━━━━━ Data excerpts ━━━━━
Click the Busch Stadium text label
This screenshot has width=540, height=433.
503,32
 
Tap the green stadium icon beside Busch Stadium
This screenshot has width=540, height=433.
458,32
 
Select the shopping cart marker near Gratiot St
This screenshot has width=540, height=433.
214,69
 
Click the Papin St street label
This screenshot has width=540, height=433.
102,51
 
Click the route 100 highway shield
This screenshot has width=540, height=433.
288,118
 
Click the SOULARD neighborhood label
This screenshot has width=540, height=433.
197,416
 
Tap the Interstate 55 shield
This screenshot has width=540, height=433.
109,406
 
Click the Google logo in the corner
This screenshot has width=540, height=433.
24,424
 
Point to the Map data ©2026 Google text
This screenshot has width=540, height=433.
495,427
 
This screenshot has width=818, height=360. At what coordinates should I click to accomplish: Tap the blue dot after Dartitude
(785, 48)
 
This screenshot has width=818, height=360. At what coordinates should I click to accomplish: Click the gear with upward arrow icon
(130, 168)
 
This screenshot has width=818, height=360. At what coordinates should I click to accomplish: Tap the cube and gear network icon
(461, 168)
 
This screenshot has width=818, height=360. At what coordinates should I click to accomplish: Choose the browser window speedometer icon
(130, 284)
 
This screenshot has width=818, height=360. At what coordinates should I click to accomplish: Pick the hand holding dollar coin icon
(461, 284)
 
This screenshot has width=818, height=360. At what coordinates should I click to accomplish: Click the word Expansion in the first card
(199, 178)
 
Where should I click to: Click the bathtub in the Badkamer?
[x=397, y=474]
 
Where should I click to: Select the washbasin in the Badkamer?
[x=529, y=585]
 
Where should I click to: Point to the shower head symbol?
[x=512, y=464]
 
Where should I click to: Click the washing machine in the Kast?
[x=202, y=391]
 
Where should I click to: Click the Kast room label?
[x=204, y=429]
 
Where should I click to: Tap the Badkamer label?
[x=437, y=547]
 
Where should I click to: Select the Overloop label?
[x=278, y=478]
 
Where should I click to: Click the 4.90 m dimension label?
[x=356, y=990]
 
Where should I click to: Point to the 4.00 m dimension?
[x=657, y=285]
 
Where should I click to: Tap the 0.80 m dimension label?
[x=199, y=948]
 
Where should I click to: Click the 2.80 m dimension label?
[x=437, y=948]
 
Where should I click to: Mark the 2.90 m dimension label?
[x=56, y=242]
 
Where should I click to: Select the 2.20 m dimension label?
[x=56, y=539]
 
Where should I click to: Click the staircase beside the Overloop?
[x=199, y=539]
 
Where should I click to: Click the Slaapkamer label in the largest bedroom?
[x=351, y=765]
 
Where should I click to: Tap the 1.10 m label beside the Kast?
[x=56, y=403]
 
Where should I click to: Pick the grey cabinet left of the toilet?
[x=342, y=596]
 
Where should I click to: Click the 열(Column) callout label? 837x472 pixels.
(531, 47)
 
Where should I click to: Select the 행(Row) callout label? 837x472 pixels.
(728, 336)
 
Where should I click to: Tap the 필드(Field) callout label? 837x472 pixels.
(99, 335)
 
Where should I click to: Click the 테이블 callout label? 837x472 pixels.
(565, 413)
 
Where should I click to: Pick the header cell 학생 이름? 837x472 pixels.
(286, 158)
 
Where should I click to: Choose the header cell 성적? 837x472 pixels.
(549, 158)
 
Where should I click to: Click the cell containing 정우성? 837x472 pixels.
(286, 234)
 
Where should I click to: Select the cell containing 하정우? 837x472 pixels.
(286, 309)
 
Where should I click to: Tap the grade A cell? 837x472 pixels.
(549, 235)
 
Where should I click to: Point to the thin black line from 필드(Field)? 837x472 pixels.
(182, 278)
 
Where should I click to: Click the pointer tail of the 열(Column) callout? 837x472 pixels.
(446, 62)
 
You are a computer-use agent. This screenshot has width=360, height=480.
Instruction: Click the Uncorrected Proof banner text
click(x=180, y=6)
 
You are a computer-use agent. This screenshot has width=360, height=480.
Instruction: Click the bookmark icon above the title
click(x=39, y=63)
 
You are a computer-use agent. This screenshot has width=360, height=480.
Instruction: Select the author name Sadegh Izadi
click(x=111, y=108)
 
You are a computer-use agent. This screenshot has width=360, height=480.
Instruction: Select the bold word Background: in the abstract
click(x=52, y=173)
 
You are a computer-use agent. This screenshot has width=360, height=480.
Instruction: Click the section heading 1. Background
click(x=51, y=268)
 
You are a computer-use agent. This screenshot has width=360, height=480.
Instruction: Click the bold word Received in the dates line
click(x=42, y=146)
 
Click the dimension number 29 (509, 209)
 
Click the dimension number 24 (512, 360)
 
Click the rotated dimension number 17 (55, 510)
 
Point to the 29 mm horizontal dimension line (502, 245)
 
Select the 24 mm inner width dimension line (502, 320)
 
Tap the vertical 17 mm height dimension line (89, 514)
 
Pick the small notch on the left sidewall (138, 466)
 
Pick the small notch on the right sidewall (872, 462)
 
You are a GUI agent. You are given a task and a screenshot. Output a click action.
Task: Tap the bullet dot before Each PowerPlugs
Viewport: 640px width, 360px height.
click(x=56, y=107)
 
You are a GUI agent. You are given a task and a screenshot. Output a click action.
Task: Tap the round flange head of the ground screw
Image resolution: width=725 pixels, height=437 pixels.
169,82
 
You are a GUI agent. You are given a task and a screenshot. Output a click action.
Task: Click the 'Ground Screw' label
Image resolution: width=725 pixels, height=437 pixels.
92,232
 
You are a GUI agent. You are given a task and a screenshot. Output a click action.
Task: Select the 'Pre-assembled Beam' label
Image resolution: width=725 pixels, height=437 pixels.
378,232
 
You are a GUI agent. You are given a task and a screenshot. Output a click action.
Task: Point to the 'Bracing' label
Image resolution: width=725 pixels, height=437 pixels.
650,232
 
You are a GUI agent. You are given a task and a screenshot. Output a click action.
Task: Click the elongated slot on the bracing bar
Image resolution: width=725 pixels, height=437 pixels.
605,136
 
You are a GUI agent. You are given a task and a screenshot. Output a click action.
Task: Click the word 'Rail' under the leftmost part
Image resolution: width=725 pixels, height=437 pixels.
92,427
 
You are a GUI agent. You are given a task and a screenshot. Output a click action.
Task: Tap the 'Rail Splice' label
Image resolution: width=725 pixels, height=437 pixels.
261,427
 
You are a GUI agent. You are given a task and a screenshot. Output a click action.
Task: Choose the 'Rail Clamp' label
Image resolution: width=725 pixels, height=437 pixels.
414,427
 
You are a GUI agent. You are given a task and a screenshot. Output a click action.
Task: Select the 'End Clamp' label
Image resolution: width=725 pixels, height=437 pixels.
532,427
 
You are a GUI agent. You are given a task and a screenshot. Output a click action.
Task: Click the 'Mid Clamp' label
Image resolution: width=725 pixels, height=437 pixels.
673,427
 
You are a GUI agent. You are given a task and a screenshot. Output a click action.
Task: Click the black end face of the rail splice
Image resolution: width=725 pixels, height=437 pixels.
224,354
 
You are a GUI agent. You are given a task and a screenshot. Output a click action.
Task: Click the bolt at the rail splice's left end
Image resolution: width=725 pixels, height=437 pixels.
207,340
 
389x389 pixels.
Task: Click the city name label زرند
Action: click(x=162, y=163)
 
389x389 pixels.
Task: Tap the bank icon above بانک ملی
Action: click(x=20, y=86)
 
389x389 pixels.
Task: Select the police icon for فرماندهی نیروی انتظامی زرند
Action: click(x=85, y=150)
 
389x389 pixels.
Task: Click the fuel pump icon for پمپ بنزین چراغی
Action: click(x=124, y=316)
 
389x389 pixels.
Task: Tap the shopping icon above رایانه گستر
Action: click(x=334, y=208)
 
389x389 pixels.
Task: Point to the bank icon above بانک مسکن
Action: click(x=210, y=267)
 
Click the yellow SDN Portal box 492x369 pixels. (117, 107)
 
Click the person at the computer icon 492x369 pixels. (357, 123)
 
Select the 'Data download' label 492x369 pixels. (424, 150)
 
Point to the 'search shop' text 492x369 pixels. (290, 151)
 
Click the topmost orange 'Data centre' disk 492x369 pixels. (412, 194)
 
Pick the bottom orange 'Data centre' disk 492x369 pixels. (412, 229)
━━━━━
**What the exercise asks:** Recast the records as a Markdown table with the columns Row and Line, giving each line its own row number and leaving out blank lines. Begin at the line that contains "Point to the 'search" and stop after the last line of the records.

**Written answer:**
| Row | Line |
|---|---|
| 1 | Point to the 'search shop' text 492x369 pixels. (290, 151) |
| 2 | Click the topmost orange 'Data centre' disk 492x369 pixels. (412, 194) |
| 3 | Pick the bottom orange 'Data centre' disk 492x369 pixels. (412, 229) |